Étoile takes a while to find its groove—but when it does, it soars
Prime Video's ballet comedy gets off to a promising start.
Photo: Philippe Antonello/Prime Video
If you experienced a bit of TV déjà vu when you heard about Étoile, Prime Video’s new ballet dramedy from the creators of The Marvelous Mrs. Maisel and Gilmore Girls, you’d be forgiven. Amy Sherman-Palladino and husband-partner Daniel Palladino already dipped a pointed toe into the world of tutus and turnouts with their 2012 series Bunheads, which starred theater favorite Sutton Foster and Gilmore great Kelly Bishop and ran on ABC Family for one season.
It certainly looks like the Palladinos haven’t shaken their preoccupation with pliés and pirouettes. (Sherman-Palladino started training in classical ballet when she was just four.) Étoilen (French for “star”) follows the professional dancers and artistic staff of two of the world’s most storied ballet companies (one in New York, the other in Paris). With both institutions struggling to fill theater seats in a post-pandemic and tech-possessed society (“Our dancers have abandoned toe shoes for TikToks,” one character bemoans in an early episode), they’ll need a miracle to get the public caring again about the endangered, and admittedly stuffy, art form.
Or, apparently, they just need a savvy marketing move. Geneviève Lavigne—the interim general director of l’Opera Francais and Le Ballet National, played by the ever-chic French actor/musician Charlotte Gainsbourg—proposes they drum up much-needed attention by having her Parisian dance company swap some of its top talent with that of New York City’s Metropolitan Ballet Theater, which is helmed by executive director and Geneviève’s sometimes paramour Jack McMillan (Maisel star Luke Kirby).

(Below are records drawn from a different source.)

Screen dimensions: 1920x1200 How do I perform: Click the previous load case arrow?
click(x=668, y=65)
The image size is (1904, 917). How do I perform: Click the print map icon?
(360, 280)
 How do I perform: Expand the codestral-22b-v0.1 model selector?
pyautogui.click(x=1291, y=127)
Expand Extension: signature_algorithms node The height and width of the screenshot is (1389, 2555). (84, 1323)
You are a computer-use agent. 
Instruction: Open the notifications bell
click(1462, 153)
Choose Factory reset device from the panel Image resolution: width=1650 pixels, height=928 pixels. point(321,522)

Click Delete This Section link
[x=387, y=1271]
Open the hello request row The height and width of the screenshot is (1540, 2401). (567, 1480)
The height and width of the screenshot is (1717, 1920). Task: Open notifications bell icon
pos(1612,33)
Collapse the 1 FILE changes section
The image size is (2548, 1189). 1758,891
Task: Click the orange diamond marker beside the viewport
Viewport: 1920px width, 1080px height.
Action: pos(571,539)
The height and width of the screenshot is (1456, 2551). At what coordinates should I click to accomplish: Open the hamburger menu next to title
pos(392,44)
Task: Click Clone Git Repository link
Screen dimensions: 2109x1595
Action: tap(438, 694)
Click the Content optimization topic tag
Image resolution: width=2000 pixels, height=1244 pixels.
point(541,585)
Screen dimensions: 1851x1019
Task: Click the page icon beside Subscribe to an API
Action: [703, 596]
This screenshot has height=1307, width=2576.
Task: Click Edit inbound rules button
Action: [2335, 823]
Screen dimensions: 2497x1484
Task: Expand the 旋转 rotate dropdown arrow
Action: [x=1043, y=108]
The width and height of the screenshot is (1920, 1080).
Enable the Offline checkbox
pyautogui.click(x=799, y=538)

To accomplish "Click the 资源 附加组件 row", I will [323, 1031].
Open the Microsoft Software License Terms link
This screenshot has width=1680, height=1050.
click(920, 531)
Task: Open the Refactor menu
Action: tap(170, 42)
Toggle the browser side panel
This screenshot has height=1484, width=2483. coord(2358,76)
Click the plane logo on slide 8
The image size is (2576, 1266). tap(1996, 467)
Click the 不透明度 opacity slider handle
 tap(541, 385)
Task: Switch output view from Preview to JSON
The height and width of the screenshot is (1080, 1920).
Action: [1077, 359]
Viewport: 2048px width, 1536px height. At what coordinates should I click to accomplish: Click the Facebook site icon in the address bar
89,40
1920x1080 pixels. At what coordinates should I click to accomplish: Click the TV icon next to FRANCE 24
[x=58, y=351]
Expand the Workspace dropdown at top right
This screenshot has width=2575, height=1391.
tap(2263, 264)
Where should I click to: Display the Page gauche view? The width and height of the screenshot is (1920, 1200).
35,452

Given that the series is populated entirely by neurotic New Yorkers and fussy French folks, it’s no surprise that the single-year swap does not go over well with either company’s main players, especially when word hits that Jack wants to snatch up France’s superstar principal dancer Cheyenne Toussaint (Lou de Laâge). All that melodrama isn’t completely warranted, TBH; in real life, swapping ballet dancers isn’t an entirely uncommon practice among the discipline’s most elite establishments.